It is well known that the coil resistance generally increases as the frequency increases due to the skin effect [16]. Therefore, a coil design with a low amount of loss, which also helps to increase Q, is important [16]. Thus, the coil design for improved WPT efficiency should be built upon to minimize the skin effects. The estimation of skin depth due to the effects will be discussed later. The power transfer efficiency is a function of the passive circuit parameters and operating frequency, and the power transfer efficiency is generally maximized at the resonance frequency [16]. To select an appropriate frequency, a correlation analysis was performed with respect to the variations in the frequency, coil size, coil shape, and the optimum frequency study with minimum EMF [9]. We studied the use of other devices in the selected frequency band and occupation relationship of the frequency spectrum. Then, we determined the efficiency of the active power conversion circuit according to the selected frequency. Through this process, we can select the optimum frequency according to the amount of power generation in our devices.

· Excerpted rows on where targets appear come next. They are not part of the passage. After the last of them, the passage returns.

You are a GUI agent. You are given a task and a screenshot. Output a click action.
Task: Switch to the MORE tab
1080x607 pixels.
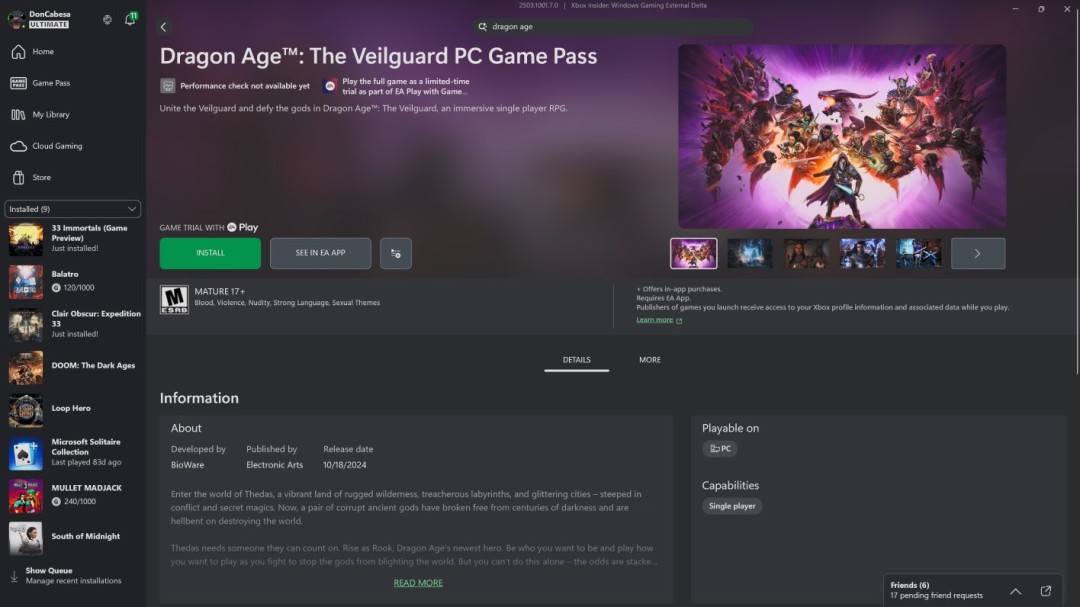[650, 359]
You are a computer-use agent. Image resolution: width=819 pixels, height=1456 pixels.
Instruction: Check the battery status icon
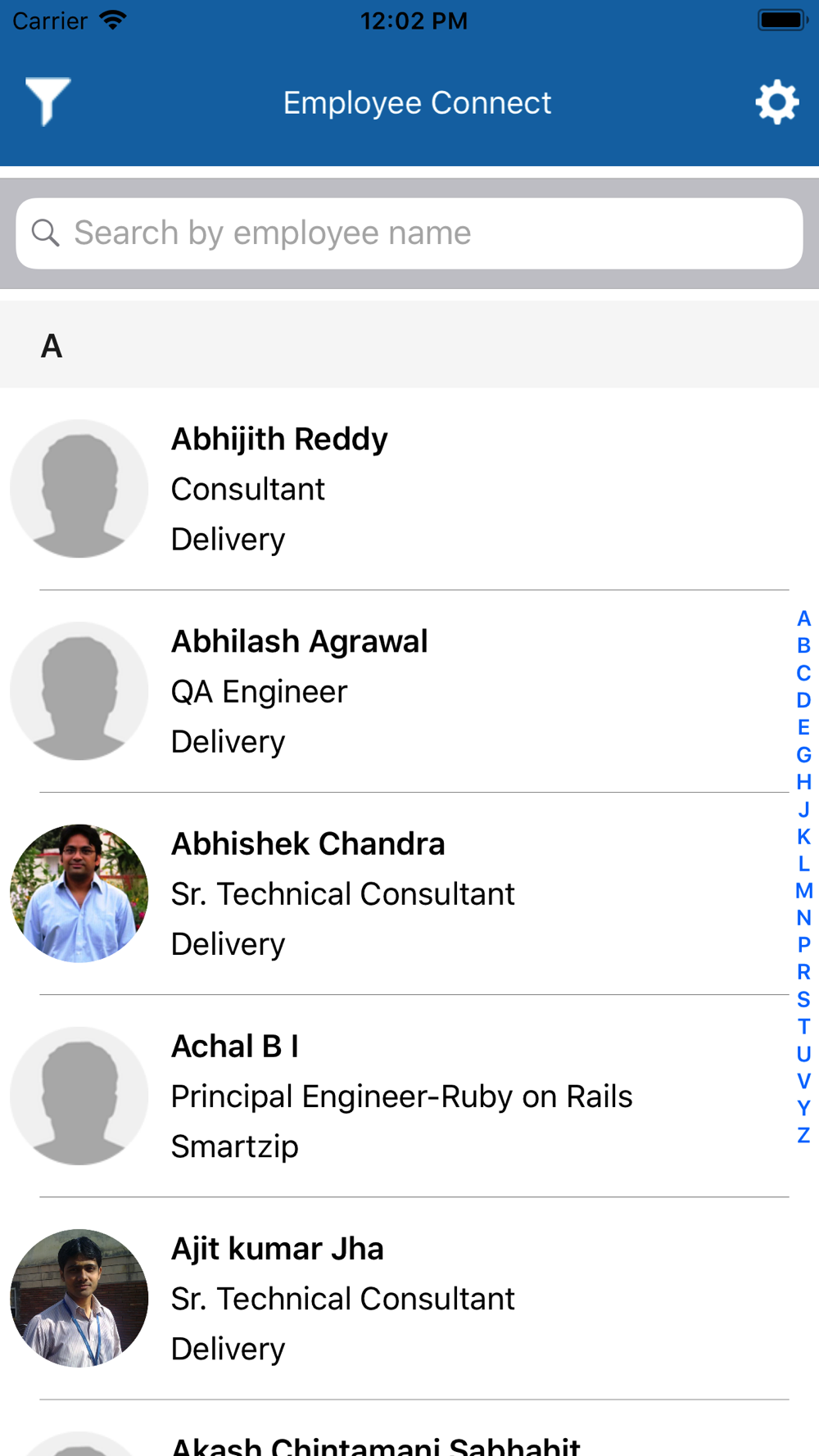[782, 20]
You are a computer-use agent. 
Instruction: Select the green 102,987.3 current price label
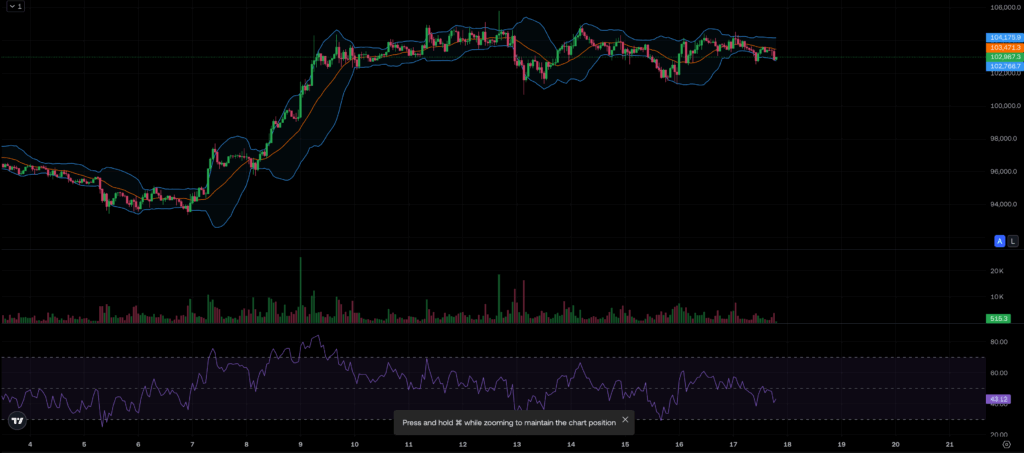1002,57
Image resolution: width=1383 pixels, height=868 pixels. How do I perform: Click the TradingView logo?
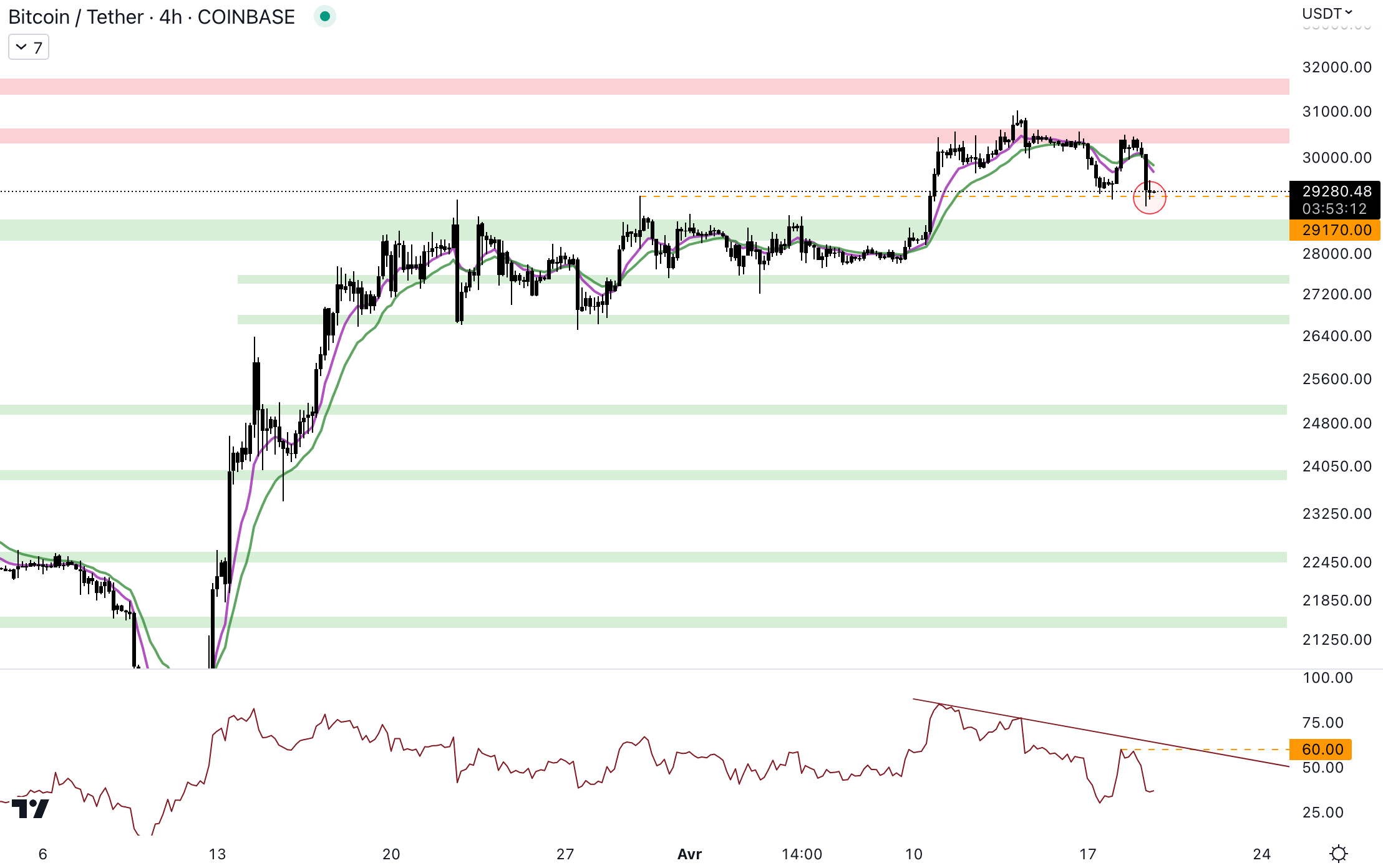coord(30,808)
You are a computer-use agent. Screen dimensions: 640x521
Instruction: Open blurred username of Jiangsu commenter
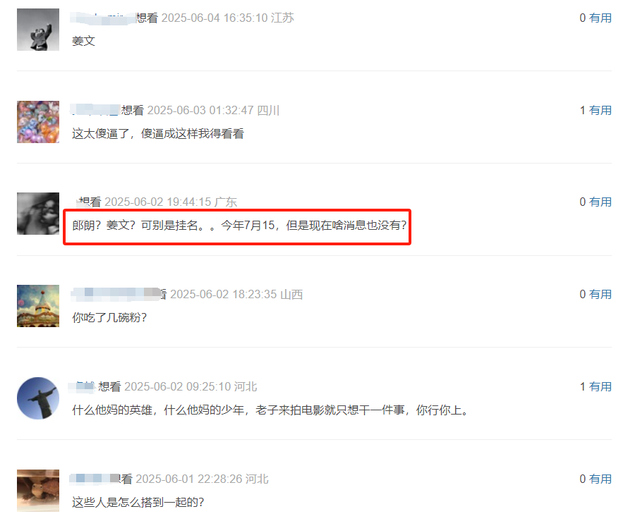[x=103, y=18]
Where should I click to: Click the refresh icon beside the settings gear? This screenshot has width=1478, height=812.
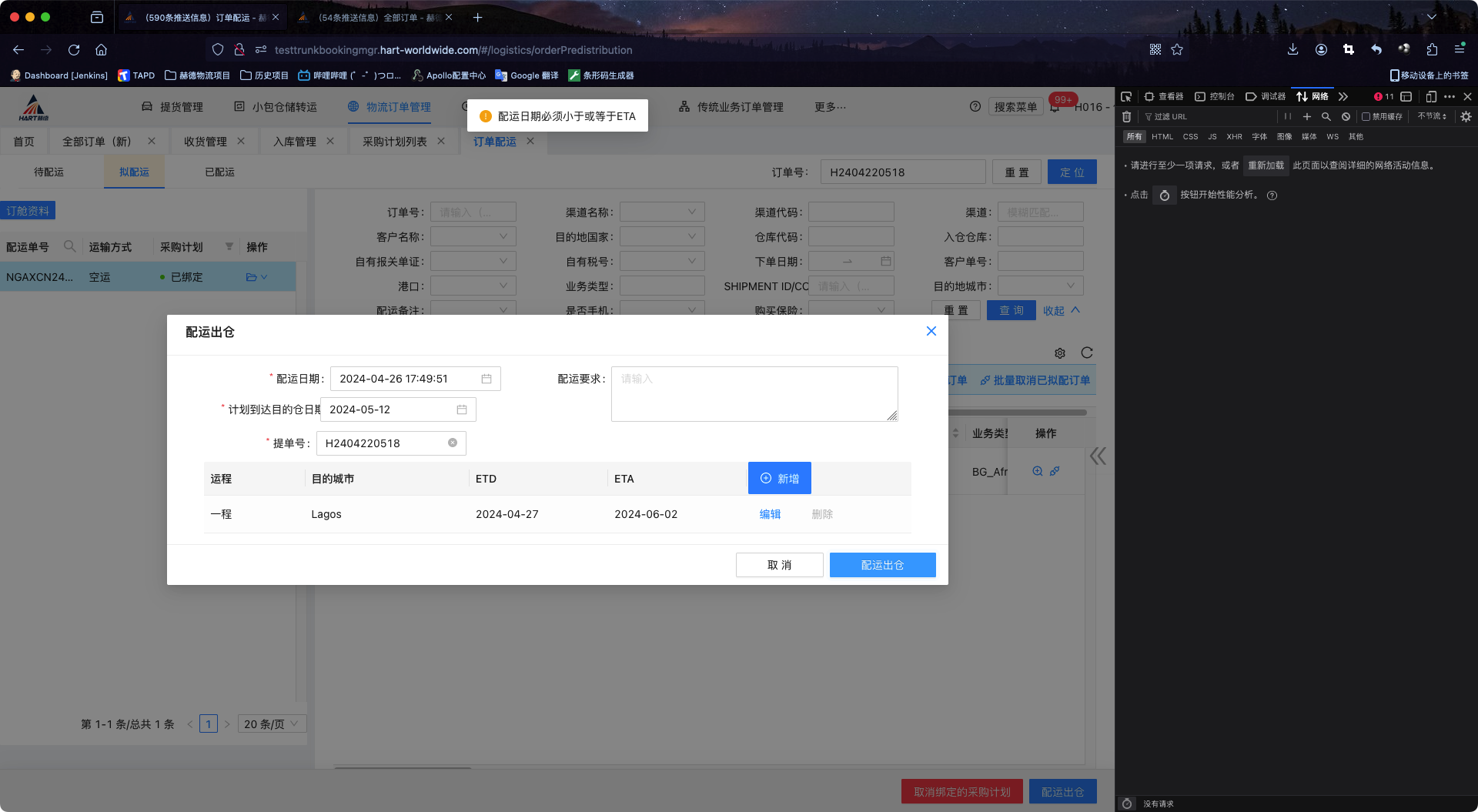[x=1087, y=353]
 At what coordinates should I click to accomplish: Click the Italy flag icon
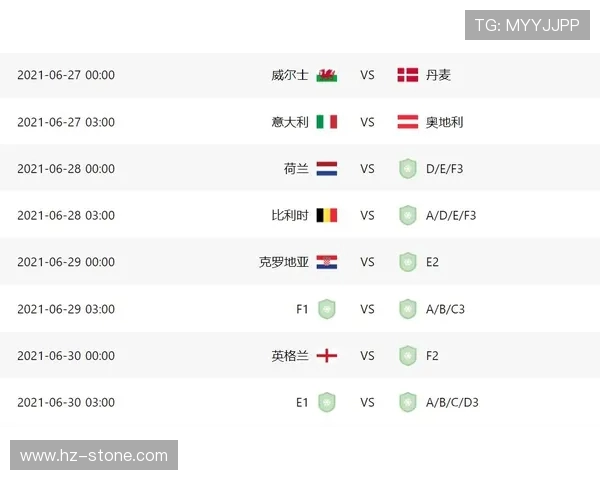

An active shielding technique was also employed by using the RLCS canceller by following the three steps below [16]. First, a study of the generation type of the anti B-field and form control technology according to the loop shapes was performed, and a beamforming study was then conducted using the loop array. This allowed us to draw an optimal layout. Second, using a controllable capacitor array, the loop impedance was controlled and the optimum impedance values were determined. Finally, we studied adaptive RLCS to dampen the EMF with feedback in real-time by measuring the EMF. This method is described at some length in [21,22].

The EMI minimization technology was also employed through the power circuit application and analysis of the spread spectrum technique [24]. By using the spread spectrum technique, the EMI can be reduced significantly [9].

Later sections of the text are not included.